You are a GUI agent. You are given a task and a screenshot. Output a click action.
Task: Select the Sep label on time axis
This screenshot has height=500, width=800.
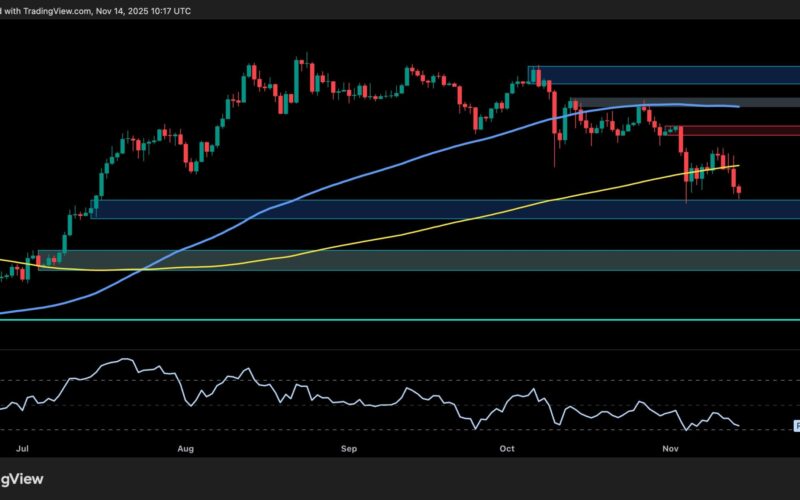pos(348,449)
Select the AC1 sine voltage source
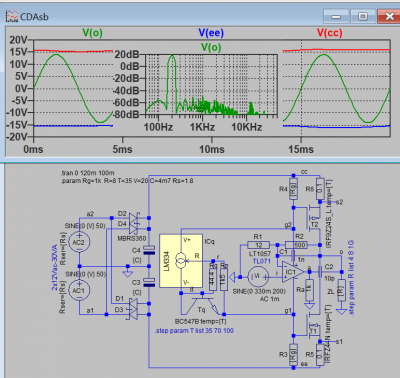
========
§ GOAL OF THE EXERCISE:
In your copy of the listing above, every line must match exactly and no picture may appear.

§ EXERCISE RESPONSE:
You are a GUI agent. You are given a task and a screenshot. Output a click action.
Task: Select the Sep label on time axis
This screenshot has height=500, width=800.
pos(348,449)
Select the AC1 sine voltage source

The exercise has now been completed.